■ **Task description**: Count the lines in the entries below that contain the word "Collapse", and reply with that number only.

Word and item position data
++++

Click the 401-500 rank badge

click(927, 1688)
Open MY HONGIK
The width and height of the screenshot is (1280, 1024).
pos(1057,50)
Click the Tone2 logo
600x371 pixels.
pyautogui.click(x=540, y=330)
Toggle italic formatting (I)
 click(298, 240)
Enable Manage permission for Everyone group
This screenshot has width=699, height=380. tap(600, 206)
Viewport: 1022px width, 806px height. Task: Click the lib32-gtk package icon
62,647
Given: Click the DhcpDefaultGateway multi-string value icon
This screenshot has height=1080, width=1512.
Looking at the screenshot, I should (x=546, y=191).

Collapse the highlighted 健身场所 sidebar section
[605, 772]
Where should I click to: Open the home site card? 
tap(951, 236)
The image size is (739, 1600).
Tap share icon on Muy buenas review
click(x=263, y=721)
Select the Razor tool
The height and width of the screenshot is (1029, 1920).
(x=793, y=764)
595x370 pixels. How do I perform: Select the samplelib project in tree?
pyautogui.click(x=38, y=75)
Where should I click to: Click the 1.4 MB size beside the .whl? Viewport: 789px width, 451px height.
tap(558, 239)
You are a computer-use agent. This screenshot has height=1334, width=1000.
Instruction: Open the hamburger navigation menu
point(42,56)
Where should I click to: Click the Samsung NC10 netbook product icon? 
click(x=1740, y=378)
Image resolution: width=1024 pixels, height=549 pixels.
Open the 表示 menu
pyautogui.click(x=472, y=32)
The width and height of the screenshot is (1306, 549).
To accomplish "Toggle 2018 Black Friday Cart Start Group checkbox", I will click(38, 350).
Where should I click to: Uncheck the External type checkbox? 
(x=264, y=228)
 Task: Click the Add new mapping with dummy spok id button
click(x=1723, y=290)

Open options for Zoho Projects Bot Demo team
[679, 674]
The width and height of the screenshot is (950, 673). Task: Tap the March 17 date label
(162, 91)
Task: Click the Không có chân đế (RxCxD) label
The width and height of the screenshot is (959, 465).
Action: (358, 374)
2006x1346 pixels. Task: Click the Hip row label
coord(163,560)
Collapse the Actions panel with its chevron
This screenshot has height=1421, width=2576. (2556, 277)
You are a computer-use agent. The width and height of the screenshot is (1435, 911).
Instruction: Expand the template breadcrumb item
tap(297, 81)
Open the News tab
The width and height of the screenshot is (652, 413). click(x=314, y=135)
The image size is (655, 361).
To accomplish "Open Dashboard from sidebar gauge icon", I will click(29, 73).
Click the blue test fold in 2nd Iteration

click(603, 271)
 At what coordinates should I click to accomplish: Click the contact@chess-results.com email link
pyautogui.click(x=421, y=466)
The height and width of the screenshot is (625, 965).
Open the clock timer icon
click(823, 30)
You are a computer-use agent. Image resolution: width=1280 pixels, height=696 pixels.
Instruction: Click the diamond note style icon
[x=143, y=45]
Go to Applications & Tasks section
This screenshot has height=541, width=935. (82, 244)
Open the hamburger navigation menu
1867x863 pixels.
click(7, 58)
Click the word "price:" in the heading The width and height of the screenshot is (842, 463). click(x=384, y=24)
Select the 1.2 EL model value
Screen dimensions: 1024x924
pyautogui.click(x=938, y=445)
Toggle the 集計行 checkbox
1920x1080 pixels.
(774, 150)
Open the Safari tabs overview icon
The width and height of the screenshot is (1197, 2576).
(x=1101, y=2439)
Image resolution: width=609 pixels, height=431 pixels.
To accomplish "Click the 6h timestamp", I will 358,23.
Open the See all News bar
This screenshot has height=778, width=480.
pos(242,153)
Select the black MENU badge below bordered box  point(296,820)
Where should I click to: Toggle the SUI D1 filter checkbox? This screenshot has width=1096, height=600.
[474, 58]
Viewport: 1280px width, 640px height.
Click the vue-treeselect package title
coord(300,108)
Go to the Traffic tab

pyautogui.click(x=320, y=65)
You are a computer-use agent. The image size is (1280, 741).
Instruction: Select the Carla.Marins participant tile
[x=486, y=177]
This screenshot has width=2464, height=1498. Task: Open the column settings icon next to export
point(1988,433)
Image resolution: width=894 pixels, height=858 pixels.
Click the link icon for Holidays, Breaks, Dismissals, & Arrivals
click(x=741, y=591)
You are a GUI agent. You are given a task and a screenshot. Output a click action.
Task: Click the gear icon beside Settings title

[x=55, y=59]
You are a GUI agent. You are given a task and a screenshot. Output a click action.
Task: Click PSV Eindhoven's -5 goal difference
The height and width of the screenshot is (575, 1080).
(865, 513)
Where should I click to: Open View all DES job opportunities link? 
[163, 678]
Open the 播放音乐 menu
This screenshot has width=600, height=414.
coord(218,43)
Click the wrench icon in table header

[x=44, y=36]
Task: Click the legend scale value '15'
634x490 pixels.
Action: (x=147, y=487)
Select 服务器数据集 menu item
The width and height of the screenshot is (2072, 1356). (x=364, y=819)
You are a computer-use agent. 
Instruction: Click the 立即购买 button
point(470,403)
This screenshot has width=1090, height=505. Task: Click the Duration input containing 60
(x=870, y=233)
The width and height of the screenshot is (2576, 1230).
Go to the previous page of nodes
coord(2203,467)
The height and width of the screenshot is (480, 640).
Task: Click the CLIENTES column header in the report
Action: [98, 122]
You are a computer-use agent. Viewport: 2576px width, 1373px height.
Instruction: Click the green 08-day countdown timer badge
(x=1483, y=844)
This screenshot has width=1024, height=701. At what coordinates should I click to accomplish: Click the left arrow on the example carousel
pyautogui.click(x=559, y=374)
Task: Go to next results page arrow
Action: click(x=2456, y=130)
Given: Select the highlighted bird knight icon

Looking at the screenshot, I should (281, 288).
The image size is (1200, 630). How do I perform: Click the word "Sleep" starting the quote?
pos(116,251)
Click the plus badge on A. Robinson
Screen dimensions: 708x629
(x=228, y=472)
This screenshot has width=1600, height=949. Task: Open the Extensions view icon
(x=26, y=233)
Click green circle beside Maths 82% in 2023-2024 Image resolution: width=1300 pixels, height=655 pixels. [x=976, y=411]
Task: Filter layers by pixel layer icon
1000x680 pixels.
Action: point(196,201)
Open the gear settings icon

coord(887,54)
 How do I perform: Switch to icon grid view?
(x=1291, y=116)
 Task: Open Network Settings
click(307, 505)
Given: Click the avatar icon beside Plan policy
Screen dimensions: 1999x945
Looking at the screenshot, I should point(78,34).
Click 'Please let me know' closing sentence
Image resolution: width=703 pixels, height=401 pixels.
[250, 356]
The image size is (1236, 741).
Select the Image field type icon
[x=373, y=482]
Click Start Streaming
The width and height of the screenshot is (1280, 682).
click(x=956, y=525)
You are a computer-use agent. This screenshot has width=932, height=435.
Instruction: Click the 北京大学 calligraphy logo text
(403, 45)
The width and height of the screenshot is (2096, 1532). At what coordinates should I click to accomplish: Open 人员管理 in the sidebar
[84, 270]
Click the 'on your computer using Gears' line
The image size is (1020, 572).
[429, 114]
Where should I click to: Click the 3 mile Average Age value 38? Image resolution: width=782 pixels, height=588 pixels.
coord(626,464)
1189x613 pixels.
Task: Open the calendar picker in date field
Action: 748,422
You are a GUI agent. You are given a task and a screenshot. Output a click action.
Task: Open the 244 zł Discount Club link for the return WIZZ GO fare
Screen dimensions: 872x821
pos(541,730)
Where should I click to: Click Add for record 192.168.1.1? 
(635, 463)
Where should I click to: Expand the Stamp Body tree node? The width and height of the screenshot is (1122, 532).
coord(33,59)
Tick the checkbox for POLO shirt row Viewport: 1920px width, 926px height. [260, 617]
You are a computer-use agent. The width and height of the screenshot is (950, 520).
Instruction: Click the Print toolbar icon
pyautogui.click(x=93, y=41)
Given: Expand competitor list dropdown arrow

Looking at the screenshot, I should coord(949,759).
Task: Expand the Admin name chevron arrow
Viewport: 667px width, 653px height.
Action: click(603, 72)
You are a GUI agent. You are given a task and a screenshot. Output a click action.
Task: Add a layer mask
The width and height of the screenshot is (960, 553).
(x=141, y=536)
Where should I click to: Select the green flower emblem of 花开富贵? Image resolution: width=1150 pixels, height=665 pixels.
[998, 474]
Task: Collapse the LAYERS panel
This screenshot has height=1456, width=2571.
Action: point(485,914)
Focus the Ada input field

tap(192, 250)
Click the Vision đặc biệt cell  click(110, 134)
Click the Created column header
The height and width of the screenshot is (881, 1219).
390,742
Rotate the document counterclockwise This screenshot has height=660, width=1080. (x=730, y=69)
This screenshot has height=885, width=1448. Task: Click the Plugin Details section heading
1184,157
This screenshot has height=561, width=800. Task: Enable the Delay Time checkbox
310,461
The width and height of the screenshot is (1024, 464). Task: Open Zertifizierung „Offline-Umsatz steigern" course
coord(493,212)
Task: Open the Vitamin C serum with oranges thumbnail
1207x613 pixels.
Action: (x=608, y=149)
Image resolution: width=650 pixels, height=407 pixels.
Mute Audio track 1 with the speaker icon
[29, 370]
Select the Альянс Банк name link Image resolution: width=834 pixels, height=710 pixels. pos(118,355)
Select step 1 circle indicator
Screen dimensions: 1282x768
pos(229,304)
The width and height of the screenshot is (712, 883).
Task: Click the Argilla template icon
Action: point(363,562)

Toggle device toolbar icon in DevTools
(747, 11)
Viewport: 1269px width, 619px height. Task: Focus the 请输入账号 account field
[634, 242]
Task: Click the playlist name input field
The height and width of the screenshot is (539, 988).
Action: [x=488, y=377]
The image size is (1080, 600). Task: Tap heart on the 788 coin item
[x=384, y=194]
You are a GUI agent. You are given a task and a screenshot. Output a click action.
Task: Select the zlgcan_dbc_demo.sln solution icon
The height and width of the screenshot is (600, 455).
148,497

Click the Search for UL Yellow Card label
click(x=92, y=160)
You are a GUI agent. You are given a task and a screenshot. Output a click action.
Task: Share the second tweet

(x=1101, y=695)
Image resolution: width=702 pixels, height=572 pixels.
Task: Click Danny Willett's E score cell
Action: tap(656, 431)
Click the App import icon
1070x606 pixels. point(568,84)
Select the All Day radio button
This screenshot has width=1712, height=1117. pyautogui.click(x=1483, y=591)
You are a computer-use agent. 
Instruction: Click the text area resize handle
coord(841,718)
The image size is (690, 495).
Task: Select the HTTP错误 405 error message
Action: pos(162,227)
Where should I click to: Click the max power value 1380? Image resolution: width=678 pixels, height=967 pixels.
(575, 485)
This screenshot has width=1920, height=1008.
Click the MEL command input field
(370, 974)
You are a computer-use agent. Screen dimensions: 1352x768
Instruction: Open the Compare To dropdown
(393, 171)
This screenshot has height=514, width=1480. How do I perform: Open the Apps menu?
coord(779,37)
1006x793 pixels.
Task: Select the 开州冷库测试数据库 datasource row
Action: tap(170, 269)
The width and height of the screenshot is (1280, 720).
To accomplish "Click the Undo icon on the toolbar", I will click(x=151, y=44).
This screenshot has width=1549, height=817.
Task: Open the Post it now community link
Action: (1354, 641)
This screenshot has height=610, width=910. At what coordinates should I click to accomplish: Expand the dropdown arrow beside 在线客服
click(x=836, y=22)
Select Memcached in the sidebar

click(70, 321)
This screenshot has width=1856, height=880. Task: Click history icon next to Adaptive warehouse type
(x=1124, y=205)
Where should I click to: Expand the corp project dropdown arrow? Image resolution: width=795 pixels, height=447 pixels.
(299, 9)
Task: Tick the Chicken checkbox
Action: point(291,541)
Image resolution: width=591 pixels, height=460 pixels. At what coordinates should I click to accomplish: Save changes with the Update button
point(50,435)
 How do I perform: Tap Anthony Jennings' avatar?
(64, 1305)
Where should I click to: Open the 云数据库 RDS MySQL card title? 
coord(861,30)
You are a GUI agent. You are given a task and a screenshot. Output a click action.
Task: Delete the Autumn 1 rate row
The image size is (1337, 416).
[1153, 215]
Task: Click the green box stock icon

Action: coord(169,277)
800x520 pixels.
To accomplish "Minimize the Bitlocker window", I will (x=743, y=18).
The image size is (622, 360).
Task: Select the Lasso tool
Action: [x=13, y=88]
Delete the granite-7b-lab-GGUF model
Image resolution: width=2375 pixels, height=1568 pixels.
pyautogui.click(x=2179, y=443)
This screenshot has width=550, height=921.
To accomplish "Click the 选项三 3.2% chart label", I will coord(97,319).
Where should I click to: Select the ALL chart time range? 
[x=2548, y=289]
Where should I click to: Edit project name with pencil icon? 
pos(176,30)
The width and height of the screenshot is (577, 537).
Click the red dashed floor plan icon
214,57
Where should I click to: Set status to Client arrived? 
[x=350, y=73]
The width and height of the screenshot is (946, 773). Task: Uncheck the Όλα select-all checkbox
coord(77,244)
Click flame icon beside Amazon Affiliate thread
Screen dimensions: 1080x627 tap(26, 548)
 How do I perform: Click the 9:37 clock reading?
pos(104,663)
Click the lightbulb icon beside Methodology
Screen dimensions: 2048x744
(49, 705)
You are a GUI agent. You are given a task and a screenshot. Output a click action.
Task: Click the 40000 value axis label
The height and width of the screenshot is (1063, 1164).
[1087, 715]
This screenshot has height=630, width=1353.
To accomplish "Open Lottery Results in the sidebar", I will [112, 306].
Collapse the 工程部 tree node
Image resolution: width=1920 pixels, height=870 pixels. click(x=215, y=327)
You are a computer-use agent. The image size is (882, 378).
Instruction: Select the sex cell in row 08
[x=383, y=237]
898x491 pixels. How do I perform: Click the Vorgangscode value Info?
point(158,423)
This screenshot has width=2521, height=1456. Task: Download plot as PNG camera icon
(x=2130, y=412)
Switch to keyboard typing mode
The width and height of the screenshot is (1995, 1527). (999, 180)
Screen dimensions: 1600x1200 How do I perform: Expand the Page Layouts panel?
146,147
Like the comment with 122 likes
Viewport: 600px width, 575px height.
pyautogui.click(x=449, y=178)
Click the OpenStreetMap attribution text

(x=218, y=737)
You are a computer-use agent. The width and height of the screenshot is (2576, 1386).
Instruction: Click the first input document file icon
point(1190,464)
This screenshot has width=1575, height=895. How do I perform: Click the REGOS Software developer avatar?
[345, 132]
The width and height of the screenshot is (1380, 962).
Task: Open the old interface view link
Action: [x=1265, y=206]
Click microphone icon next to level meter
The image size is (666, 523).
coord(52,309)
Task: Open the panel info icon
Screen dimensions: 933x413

++++

■ **Task solution**: 4